**WHAT THE TASK REQUIRES**
Count the lines below that contain the string "dimensions", and give only the number.

[Records from a pointing dataset]
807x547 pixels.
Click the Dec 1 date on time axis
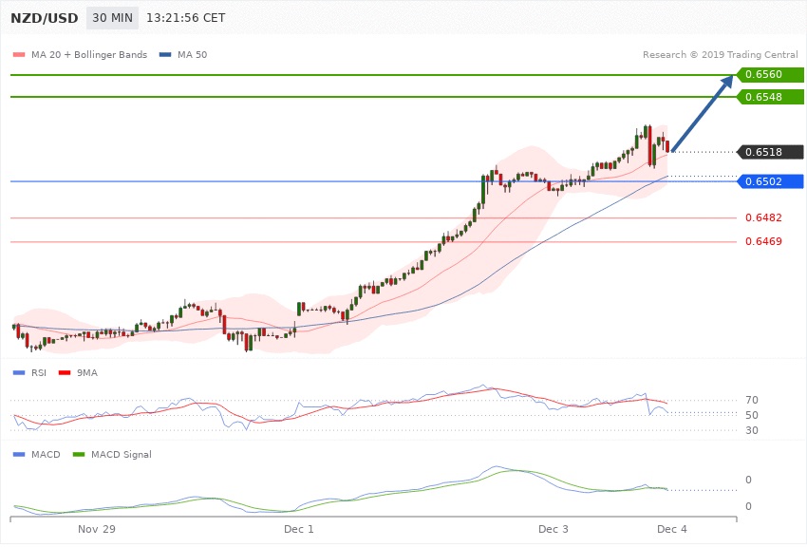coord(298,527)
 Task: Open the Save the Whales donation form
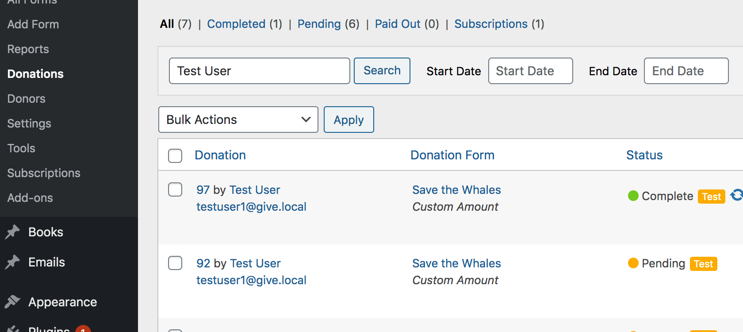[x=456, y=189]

...

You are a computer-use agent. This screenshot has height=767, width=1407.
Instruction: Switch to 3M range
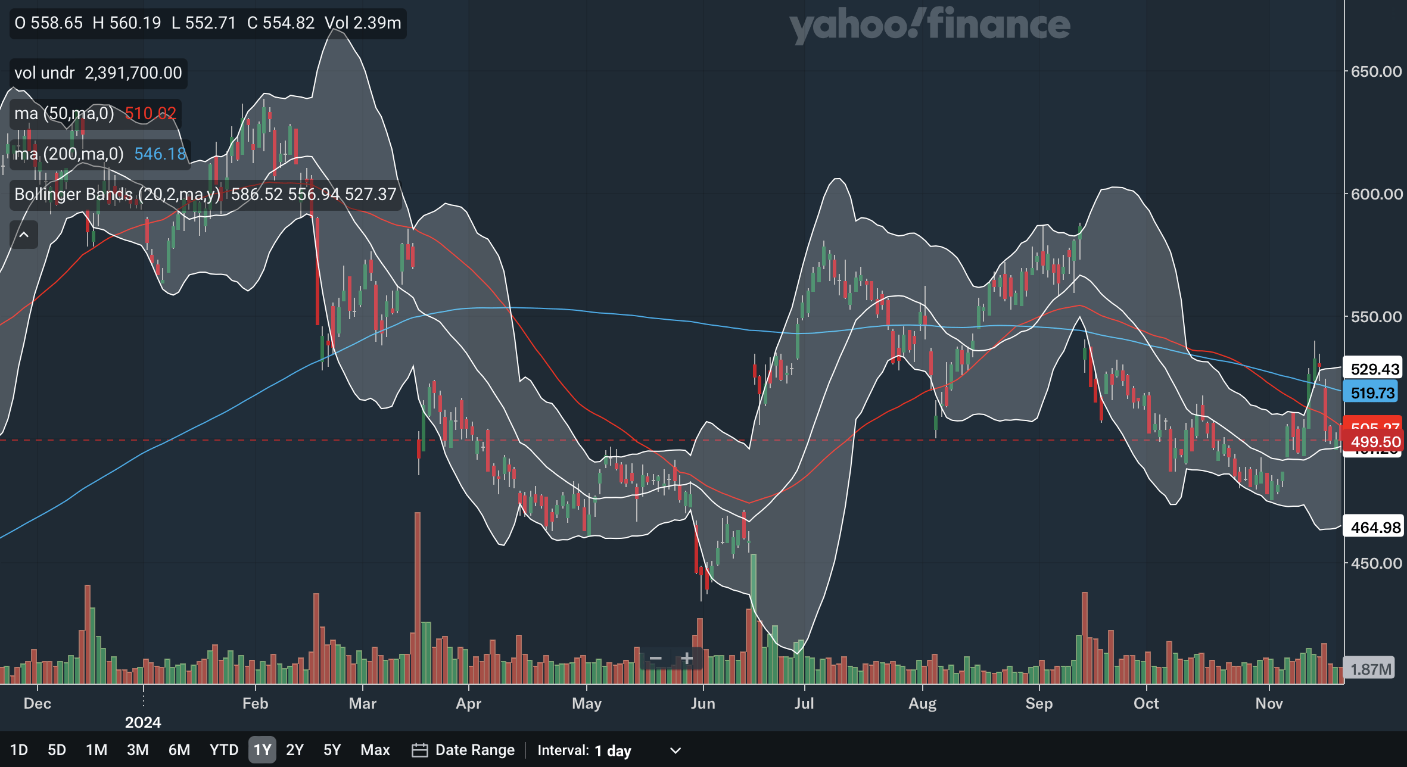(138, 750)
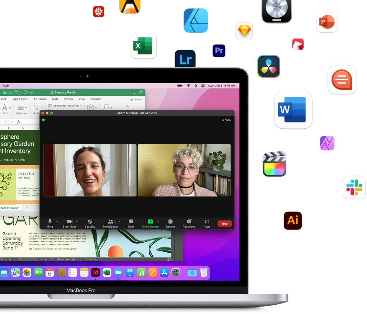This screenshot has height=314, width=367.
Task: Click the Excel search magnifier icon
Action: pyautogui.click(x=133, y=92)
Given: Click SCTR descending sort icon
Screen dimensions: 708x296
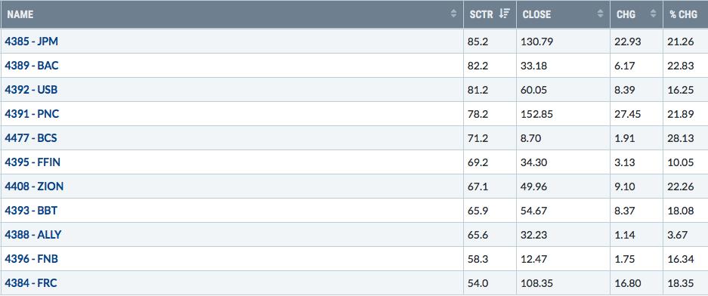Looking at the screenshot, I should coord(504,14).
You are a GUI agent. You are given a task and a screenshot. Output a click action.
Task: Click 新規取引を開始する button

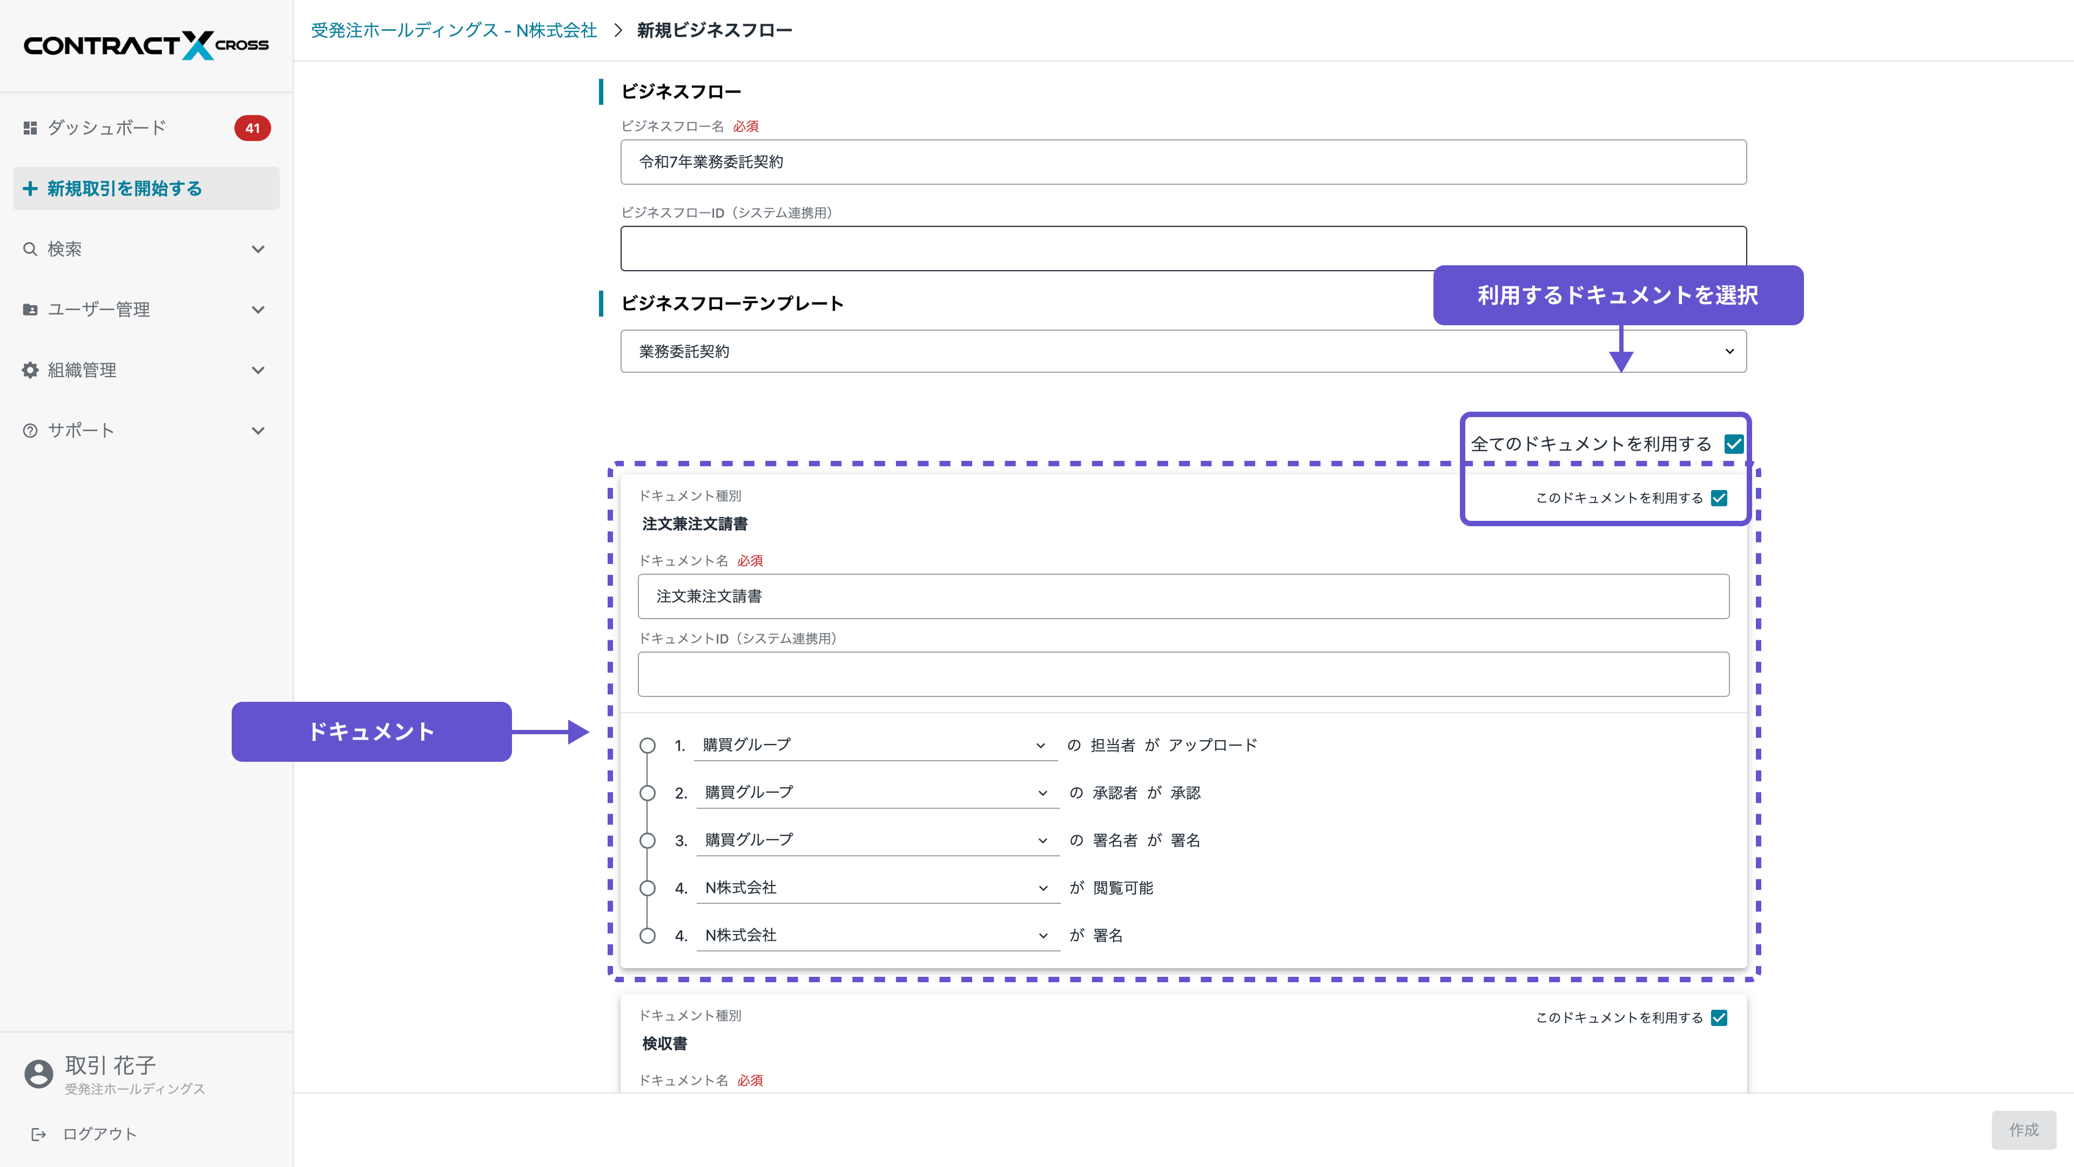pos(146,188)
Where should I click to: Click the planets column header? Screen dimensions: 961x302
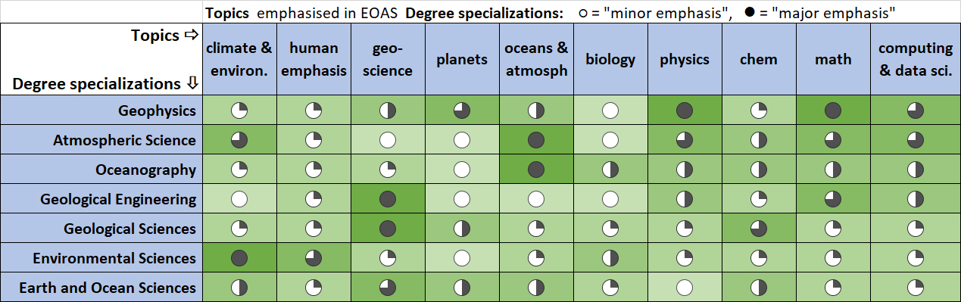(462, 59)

**RESPONSE TO THIS EXERCISE**
2